Content partnerships: time to sleep with the enemy
Presuming that cellcos have worked out the timelines for migrating to HSPA+ and/or LTE, their other big priority should be figuring out just where they sit in the mobile content value chain - or rather, where they want to sit - and how to achieve that.
Easier said than done, obviously, as there are a myriad of options, and the mobile content landscape is a fragmented one. But cellcos don't have much choice. Thanks chiefly to Apple and Google, the mobile broadband goalposts have shifted from a future where dongles and HSPA-embedded laptops will drive mobile data usage back to a paradigm where handsets do matter, as does the content ecosystem attached to it. That in turn is changing the expectations of consumers in terms of what content they want and how they get it.

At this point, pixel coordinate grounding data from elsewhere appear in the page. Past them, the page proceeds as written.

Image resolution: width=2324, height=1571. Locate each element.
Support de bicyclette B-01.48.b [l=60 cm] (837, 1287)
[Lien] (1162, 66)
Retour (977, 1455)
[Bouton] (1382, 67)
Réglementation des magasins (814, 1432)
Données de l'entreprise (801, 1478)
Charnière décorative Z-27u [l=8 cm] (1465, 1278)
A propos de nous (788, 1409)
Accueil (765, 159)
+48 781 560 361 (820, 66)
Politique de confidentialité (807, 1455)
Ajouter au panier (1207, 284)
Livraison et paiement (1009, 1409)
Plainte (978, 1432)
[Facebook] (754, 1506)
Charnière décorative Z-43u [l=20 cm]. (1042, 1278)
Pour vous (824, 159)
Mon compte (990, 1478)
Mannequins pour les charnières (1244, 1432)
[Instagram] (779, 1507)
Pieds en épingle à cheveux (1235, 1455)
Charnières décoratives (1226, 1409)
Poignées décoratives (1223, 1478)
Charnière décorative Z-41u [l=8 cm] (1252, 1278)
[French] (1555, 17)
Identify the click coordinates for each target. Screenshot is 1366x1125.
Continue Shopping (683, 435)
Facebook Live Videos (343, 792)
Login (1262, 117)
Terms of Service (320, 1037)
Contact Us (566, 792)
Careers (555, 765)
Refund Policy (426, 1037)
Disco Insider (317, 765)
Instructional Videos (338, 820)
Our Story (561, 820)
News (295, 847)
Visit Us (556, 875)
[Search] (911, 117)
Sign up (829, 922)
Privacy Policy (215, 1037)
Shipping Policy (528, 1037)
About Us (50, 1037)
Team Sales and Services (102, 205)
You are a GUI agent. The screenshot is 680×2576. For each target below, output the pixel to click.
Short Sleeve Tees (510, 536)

Consequently, many cellcos are starting to admit that they can no longer do it all and are starting to look seriously at partnerships with over-the-top content and service providers like Skype, Google and others.
Such companies have long been viewed by cellcos as competitors and/or bandwidth freeloaders, but the awful truth is that they provide content and services that mobile users want.
That said, part of the key to mobile content strategies lies in the fact that operators are sitting on assets that OTT content players - VoIP players, streaming music/video providers, cloud-based service providers, etc - can leverage to distribute their services, from location-based data and billing APIs to network optimization platforms, especially for real-time apps like video and online games. That B2B approach opens up a potentially lucrative revenue stream that could pay off even more in cases where cellcos can work out a revenue-sharing arrangement for premium OTT services.
Those same assets can also be leveraged by cellcos to build their own value-added services in areas ranging from mobile payments to customized services for vertical industries such as financial, healthcare and public safety.